● Exercise inputs:
------------------------------------------------
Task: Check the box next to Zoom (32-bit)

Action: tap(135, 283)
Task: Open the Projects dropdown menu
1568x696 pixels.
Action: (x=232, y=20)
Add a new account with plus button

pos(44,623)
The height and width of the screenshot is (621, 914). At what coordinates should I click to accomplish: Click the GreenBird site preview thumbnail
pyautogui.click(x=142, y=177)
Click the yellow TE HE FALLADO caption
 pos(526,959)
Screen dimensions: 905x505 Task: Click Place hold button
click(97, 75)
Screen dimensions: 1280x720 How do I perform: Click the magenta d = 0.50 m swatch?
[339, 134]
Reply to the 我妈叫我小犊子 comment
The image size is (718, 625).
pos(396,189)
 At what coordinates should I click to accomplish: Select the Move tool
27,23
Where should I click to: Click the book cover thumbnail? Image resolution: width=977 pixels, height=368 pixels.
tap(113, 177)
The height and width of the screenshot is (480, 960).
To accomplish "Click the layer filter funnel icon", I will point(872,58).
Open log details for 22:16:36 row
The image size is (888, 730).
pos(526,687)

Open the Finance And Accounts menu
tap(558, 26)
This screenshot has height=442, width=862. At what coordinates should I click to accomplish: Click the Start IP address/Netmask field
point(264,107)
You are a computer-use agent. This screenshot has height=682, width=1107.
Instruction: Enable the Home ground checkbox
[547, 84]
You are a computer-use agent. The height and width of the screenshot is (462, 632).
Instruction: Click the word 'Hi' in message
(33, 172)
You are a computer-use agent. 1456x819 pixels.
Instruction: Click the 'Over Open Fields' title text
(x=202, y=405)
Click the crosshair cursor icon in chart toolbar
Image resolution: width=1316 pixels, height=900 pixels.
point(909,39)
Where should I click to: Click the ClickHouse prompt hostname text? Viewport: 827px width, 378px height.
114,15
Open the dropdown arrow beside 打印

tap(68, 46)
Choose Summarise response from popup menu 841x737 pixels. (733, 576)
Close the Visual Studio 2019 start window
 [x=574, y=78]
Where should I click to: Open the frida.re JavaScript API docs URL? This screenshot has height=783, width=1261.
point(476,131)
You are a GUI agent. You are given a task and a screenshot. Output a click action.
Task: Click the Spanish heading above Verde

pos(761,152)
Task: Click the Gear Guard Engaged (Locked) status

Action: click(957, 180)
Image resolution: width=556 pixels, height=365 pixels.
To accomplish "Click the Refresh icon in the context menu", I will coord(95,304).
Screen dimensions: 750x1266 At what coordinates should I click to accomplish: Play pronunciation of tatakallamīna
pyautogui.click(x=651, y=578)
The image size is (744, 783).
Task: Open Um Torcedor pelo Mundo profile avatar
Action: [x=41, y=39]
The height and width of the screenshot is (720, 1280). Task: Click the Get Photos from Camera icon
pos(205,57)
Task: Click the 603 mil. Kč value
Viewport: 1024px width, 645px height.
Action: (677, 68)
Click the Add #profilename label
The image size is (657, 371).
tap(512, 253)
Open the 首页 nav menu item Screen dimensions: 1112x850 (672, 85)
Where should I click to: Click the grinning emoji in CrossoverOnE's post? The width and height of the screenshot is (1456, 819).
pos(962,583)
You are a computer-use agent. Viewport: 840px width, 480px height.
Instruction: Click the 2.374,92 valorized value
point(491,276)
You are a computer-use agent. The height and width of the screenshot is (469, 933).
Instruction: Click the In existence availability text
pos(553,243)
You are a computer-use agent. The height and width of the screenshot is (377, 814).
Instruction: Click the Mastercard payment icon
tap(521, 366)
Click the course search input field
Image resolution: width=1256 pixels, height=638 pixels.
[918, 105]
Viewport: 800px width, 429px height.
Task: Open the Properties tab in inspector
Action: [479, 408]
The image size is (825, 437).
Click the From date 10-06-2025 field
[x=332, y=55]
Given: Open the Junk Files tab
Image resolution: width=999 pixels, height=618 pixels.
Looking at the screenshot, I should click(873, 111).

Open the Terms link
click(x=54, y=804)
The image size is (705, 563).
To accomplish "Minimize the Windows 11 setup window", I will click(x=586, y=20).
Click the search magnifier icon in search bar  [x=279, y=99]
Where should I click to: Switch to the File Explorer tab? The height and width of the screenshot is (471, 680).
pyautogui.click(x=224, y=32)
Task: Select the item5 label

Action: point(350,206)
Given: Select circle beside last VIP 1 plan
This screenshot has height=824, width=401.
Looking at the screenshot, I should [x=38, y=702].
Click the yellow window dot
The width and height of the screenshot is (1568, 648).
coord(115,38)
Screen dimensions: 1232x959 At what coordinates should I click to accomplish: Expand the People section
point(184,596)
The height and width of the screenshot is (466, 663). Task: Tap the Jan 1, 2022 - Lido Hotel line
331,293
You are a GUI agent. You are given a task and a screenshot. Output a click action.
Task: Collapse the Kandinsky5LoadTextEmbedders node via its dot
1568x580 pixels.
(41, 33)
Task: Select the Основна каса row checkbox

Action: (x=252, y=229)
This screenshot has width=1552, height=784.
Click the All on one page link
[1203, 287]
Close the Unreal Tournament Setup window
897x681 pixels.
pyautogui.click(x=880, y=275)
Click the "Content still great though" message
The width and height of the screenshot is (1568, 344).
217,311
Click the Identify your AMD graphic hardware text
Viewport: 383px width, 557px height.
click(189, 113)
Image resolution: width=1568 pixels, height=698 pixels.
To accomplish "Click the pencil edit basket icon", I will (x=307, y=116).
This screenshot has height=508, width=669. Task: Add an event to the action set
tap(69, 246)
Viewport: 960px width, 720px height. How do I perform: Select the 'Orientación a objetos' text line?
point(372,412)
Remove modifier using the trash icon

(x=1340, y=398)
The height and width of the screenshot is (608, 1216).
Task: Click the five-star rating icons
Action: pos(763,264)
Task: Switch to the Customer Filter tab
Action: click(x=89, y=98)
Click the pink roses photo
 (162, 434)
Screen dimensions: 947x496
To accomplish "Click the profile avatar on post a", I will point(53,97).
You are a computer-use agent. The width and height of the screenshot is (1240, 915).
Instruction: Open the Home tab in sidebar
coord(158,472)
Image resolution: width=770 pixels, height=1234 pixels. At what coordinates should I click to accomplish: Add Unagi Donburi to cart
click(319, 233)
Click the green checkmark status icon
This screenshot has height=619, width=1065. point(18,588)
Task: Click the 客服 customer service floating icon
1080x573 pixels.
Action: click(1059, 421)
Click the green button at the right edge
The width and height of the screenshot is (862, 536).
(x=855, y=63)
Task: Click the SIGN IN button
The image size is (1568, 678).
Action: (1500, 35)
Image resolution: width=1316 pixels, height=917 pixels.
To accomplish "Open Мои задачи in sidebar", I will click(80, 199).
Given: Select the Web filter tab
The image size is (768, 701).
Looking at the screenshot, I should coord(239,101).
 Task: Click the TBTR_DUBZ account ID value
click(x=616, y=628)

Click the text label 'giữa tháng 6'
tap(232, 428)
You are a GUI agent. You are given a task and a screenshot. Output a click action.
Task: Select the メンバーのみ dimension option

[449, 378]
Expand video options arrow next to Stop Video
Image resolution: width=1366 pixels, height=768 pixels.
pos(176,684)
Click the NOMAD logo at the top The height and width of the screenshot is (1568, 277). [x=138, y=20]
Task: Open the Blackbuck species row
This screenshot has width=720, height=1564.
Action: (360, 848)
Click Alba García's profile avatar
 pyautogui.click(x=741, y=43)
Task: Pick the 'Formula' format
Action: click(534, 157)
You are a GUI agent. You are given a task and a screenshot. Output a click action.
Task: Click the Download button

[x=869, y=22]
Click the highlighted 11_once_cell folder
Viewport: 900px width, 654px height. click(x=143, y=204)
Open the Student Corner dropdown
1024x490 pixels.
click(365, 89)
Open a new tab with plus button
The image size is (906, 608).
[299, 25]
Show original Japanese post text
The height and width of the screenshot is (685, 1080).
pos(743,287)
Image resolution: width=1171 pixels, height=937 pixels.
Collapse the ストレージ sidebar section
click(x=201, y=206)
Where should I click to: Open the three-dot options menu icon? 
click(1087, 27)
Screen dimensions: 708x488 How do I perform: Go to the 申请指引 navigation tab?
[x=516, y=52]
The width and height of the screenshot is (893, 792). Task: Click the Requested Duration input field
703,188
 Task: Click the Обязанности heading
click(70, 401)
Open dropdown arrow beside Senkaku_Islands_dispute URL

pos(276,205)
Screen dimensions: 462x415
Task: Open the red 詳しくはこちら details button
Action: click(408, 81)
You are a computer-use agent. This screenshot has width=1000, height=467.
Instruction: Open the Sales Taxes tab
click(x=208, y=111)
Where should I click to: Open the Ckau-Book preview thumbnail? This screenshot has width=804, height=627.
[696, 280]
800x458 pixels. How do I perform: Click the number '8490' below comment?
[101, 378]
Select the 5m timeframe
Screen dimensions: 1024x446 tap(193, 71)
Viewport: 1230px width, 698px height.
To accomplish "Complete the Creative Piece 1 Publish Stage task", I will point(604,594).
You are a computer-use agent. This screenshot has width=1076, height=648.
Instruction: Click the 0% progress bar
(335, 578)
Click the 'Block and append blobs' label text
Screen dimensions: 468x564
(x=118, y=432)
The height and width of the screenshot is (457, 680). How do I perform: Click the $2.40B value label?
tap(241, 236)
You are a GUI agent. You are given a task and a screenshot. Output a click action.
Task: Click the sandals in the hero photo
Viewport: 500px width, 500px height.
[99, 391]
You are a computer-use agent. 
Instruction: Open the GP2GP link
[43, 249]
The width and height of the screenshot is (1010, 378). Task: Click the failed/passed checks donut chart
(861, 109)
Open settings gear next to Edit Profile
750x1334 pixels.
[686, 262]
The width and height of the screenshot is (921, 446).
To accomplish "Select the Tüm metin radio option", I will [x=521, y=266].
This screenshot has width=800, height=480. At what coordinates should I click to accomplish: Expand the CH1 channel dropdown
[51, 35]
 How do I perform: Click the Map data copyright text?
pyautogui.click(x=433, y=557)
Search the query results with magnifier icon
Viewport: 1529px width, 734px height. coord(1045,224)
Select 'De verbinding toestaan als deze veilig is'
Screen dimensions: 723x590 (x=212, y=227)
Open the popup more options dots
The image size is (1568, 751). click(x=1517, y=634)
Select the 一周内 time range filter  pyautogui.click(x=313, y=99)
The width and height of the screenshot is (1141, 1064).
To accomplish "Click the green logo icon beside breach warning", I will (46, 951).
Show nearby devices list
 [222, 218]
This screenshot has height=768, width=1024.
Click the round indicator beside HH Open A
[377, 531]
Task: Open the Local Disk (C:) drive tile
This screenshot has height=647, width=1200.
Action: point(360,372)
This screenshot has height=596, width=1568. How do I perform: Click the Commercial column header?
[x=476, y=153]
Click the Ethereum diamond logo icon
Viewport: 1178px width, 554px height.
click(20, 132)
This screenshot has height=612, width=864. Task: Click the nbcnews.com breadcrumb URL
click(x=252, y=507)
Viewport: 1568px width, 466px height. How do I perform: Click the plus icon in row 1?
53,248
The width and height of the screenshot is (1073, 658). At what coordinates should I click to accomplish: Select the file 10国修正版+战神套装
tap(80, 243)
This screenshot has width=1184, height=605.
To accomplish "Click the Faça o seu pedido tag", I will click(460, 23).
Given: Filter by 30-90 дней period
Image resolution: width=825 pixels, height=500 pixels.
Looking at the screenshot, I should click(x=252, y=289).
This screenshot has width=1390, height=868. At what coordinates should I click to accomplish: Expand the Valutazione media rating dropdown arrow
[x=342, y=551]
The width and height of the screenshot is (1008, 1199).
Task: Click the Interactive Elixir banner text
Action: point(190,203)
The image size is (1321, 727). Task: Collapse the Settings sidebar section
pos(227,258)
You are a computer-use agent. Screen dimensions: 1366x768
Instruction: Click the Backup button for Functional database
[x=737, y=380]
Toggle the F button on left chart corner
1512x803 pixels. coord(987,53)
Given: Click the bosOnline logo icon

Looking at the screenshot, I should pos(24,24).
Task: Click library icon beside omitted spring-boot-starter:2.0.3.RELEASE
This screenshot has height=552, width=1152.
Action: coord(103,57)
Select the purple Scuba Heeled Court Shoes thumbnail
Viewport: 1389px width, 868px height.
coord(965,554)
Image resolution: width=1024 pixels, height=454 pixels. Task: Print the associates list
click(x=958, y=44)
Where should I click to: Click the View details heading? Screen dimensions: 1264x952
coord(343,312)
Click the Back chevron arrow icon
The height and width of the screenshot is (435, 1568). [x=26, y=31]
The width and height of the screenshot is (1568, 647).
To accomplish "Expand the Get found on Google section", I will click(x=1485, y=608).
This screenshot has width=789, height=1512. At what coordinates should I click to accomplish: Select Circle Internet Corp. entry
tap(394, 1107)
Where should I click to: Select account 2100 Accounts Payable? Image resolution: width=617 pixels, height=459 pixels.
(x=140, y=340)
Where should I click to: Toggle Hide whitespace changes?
------------------------------------------------
Once the line containing "has height=682, width=1107." has been set down, nothing more is wanted; set down each line of the listing above up to it exactly, starting with the first.

● Your response:
Task: Check the box next to Zoom (32-bit)

Action: tap(135, 283)
Task: Open the Projects dropdown menu
1568x696 pixels.
Action: (x=232, y=20)
Add a new account with plus button

pos(44,623)
The height and width of the screenshot is (621, 914). At what coordinates should I click to accomplish: Click the GreenBird site preview thumbnail
pyautogui.click(x=142, y=177)
Click the yellow TE HE FALLADO caption
 pos(526,959)
Screen dimensions: 905x505 Task: Click Place hold button
click(97, 75)
Screen dimensions: 1280x720 How do I perform: Click the magenta d = 0.50 m swatch?
[339, 134]
Reply to the 我妈叫我小犊子 comment
The image size is (718, 625).
pos(396,189)
 At what coordinates should I click to accomplish: Select the Move tool
27,23
Where should I click to: Click the book cover thumbnail? Image resolution: width=977 pixels, height=368 pixels.
tap(113, 177)
The height and width of the screenshot is (480, 960).
To accomplish "Click the layer filter funnel icon", I will point(872,58).
Open log details for 22:16:36 row
The image size is (888, 730).
pos(526,687)

Open the Finance And Accounts menu
tap(558, 26)
This screenshot has height=442, width=862. At what coordinates should I click to accomplish: Click the Start IP address/Netmask field
point(264,107)
You are a computer-use agent. This screenshot has height=682, width=1107.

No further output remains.